*What you should do*: Copy out the lines of the data below word for word, beginning with the line that contains "Given: Click the Flows breadcrumb link" and continuing through the line that contains "Click South America". Include both of those lines and nothing else.

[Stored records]
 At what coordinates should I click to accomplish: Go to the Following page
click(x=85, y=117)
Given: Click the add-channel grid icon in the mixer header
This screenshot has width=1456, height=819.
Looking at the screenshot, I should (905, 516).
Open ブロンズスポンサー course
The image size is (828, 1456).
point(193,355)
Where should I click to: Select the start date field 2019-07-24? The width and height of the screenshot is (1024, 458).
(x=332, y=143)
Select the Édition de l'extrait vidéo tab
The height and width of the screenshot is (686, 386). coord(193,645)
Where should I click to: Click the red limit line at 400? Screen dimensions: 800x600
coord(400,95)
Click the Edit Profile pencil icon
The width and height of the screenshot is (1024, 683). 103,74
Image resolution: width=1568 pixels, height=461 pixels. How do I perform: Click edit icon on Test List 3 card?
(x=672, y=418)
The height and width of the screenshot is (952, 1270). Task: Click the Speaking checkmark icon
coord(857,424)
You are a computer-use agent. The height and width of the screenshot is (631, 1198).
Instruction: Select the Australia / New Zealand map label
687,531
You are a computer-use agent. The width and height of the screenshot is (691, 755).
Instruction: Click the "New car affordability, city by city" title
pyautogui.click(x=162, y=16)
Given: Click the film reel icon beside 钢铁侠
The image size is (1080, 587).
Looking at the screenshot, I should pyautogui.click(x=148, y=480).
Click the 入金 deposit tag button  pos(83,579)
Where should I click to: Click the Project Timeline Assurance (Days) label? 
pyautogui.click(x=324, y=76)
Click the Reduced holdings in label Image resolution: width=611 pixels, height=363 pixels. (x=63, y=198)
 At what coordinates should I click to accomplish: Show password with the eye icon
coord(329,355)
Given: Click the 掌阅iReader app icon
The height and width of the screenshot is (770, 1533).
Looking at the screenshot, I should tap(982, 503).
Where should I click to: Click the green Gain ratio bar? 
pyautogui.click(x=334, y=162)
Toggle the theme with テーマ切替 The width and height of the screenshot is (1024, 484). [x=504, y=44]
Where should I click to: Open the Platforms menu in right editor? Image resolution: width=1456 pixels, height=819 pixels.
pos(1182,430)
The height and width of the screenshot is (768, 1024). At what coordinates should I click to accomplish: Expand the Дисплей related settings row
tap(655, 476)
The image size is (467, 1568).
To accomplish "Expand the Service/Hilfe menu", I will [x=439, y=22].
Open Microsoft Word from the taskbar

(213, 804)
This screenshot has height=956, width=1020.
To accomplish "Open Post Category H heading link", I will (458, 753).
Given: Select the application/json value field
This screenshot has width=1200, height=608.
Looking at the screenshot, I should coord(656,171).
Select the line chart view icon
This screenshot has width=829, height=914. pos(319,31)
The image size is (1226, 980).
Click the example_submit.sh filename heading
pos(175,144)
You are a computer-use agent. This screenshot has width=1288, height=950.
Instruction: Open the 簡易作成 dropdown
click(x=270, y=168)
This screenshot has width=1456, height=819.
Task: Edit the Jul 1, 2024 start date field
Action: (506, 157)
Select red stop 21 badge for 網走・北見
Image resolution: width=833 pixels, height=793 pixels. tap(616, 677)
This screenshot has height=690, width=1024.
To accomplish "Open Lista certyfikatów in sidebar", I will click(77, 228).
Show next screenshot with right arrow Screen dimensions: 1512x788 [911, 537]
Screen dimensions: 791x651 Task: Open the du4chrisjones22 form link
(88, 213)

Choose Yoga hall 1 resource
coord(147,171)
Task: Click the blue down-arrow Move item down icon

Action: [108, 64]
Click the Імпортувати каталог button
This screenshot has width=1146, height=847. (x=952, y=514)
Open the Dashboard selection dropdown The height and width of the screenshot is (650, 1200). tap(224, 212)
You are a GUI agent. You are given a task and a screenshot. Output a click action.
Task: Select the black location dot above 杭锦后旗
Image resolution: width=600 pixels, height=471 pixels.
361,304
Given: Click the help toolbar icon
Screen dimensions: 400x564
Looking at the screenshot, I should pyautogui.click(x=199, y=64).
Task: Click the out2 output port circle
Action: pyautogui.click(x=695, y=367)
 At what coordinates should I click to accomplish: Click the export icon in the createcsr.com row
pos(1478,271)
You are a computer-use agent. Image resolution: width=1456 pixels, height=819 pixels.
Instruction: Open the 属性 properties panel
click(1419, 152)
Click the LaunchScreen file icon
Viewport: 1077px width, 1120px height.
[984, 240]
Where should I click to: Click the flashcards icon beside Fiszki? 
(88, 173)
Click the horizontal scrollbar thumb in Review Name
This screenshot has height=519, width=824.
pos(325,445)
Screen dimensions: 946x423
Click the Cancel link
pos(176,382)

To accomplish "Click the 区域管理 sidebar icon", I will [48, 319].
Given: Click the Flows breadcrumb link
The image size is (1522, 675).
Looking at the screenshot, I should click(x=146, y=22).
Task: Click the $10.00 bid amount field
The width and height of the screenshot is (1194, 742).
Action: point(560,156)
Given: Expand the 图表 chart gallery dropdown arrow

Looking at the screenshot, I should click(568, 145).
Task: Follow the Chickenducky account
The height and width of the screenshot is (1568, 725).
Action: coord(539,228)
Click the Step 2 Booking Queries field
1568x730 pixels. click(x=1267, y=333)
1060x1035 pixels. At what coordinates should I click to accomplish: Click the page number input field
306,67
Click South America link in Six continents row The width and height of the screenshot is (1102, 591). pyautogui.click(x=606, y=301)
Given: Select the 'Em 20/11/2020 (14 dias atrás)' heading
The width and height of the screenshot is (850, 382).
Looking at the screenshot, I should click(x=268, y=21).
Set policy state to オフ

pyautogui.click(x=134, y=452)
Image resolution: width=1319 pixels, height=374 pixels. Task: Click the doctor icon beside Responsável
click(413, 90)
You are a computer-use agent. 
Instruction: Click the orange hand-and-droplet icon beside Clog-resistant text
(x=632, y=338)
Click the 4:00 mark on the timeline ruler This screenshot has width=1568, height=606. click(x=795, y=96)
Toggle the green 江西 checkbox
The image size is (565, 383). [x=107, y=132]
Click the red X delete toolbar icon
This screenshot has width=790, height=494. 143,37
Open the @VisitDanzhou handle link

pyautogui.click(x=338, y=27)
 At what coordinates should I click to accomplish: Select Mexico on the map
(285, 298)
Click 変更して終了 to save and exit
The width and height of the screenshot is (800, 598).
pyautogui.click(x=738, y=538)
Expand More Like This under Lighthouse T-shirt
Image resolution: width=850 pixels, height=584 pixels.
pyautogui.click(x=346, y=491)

*Result of the task*:
Given: Click the Flows breadcrumb link
The image size is (1522, 675).
Looking at the screenshot, I should click(x=146, y=22).
Task: Click the $10.00 bid amount field
The width and height of the screenshot is (1194, 742).
Action: point(560,156)
Given: Expand the 图表 chart gallery dropdown arrow

Looking at the screenshot, I should click(568, 145).
Task: Follow the Chickenducky account
The height and width of the screenshot is (1568, 725).
Action: coord(539,228)
Click the Step 2 Booking Queries field
1568x730 pixels. click(x=1267, y=333)
1060x1035 pixels. At what coordinates should I click to accomplish: Click the page number input field
306,67
Click South America link in Six continents row The width and height of the screenshot is (1102, 591). pyautogui.click(x=606, y=301)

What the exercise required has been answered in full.